■ What the task requires: In the records below, find the lines that include "will" and copy each.

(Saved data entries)
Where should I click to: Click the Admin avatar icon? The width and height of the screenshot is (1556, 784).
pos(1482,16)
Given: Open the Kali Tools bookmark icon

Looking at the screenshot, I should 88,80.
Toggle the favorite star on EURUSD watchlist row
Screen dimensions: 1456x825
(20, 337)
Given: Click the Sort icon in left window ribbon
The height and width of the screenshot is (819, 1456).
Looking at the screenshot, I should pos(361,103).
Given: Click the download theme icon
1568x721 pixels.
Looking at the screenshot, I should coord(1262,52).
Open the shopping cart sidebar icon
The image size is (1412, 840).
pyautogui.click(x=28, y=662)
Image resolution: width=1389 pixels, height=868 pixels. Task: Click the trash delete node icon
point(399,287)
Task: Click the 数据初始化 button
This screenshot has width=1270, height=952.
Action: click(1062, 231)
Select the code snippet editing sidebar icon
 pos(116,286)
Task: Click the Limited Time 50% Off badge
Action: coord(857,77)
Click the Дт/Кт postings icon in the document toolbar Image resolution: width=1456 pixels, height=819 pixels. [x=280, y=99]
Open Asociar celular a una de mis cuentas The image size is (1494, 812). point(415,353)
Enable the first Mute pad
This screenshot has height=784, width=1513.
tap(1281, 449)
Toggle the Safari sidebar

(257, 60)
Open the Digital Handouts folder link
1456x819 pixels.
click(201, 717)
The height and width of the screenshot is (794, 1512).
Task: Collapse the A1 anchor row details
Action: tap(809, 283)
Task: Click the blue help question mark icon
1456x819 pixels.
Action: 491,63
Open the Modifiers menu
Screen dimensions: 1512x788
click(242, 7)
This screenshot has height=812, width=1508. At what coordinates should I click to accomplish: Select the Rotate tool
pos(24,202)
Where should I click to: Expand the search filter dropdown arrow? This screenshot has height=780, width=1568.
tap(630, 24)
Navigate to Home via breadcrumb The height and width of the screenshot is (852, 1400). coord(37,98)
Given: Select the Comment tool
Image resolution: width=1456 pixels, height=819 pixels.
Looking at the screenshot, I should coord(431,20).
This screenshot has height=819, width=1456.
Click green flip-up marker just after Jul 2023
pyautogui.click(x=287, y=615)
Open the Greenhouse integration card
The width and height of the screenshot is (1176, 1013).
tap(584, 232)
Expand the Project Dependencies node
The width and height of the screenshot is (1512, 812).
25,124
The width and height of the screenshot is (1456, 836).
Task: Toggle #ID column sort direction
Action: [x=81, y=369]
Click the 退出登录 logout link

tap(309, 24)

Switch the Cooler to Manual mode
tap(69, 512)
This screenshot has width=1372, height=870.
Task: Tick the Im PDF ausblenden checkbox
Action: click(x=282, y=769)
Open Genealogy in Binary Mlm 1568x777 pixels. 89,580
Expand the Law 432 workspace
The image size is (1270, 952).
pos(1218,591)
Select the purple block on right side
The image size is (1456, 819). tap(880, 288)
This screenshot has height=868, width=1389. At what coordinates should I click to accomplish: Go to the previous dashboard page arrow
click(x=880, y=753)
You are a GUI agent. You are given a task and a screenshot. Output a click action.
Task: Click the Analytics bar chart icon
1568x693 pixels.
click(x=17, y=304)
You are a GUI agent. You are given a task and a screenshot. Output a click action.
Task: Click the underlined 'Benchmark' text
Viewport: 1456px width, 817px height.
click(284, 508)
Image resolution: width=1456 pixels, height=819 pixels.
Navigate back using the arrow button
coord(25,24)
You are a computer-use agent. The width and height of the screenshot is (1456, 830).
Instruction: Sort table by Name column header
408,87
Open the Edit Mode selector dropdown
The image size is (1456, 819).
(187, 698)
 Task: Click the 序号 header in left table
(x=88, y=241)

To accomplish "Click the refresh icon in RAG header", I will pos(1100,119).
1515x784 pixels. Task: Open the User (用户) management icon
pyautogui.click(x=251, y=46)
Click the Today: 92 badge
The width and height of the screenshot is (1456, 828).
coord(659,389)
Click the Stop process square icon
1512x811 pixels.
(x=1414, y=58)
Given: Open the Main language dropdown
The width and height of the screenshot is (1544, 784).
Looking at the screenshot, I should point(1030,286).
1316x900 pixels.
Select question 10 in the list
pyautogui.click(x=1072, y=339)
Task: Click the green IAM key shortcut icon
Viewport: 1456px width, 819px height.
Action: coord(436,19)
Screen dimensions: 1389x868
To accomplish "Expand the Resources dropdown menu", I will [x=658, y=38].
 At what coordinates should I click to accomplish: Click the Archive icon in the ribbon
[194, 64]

■ Finished task:
To accomplish "Click the refresh icon in RAG header", I will pos(1100,119).
To accomplish "Expand the Resources dropdown menu", I will [x=658, y=38].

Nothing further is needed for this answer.